Lines of data:
.....

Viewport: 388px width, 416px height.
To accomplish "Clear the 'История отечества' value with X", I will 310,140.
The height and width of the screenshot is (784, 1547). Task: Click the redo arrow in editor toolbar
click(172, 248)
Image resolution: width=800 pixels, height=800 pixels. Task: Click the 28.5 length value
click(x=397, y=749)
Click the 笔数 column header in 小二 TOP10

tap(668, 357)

.....

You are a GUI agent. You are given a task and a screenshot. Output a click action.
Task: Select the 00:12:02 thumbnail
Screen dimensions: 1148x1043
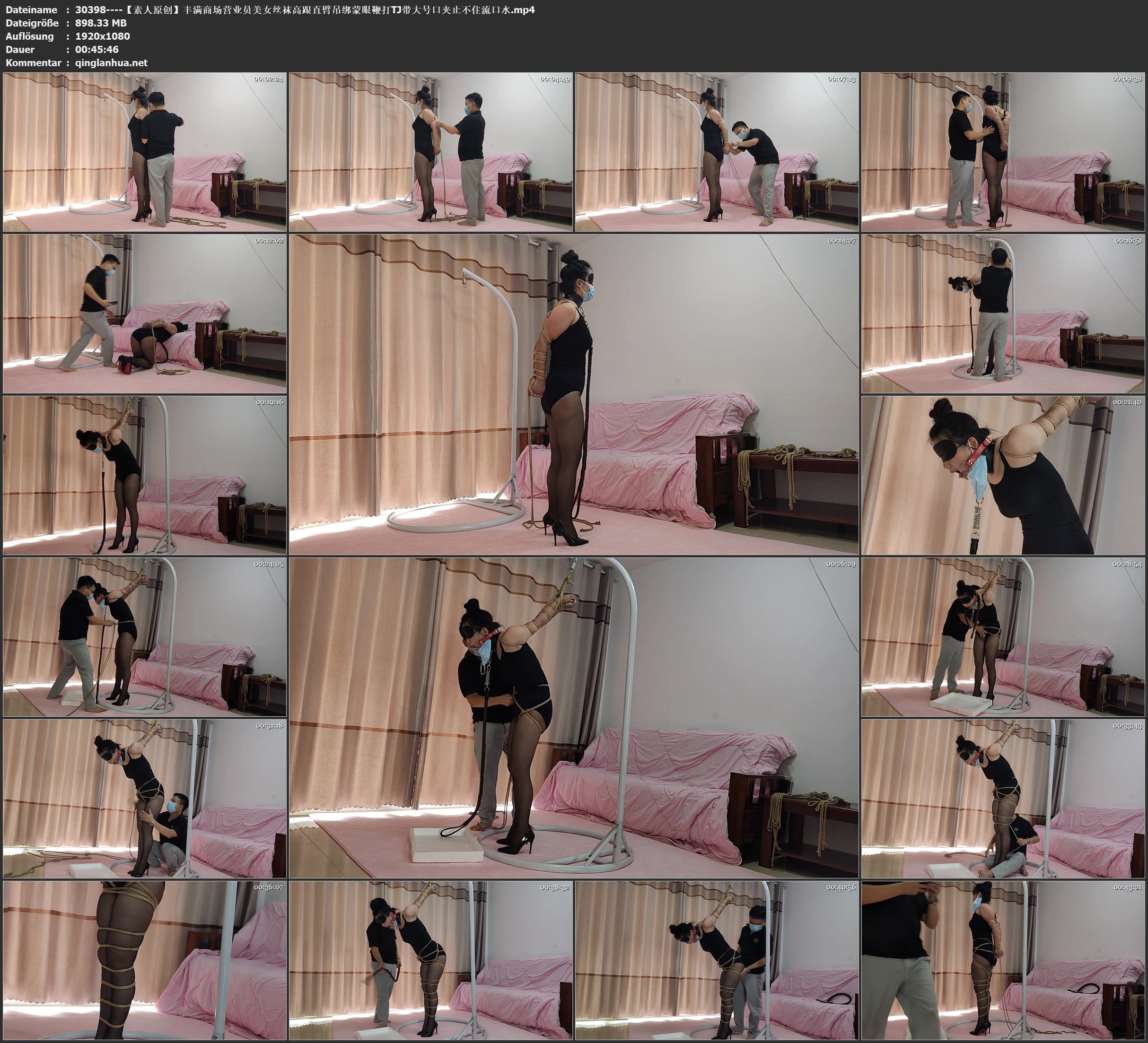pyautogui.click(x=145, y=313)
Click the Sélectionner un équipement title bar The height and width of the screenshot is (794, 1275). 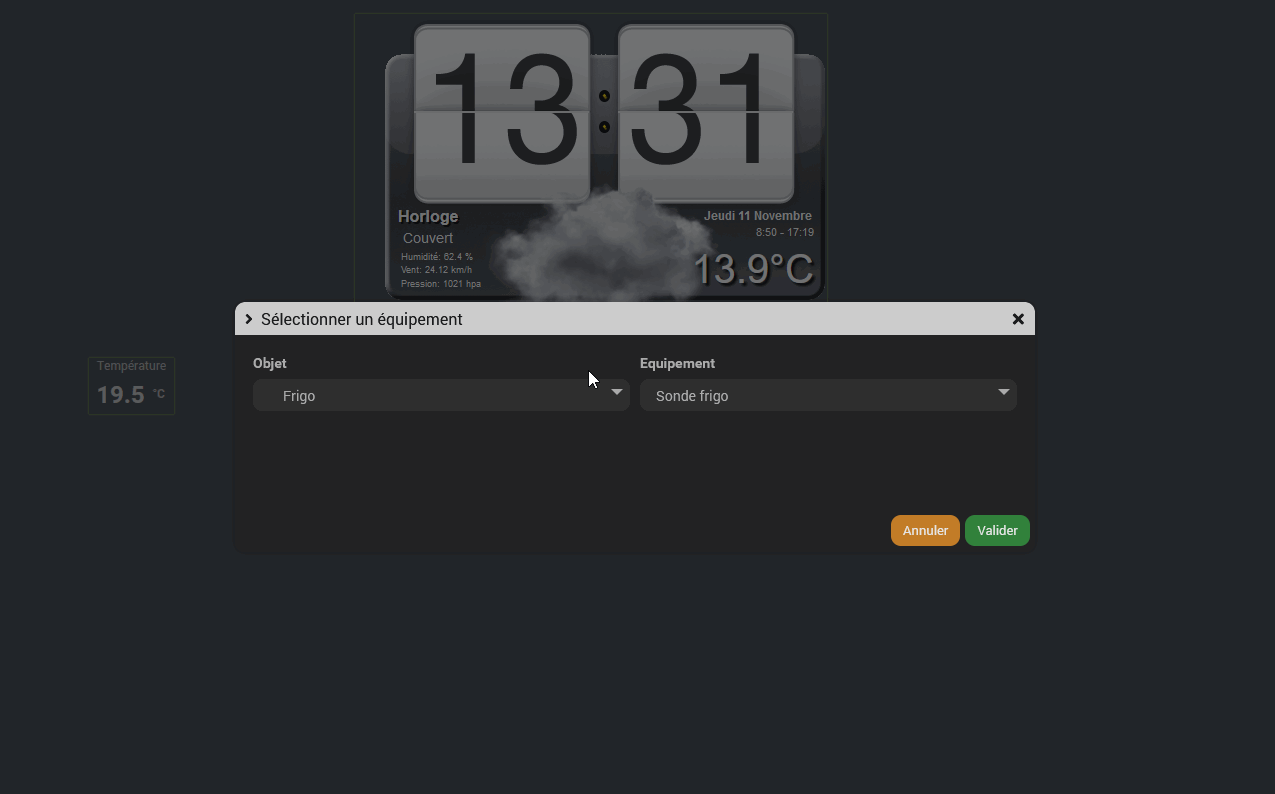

.....

Recast the listing as a numbered list, starting with the line that contains "You are a GUI" and going on through the line that contains "Click the Sélectionner", both included. Skip blank lines and leave the pictures out.

FULL OUTPUT:
1. You are a GUI agent. You are given a task and a screenshot. Output a click action.
2. Task: Select the 00:12:02 thumbnail
3. Screen dimensions: 1148x1043
4. pyautogui.click(x=145, y=313)
5. Click the Sélectionner un équipement title bar The height and width of the screenshot is (794, 1275). 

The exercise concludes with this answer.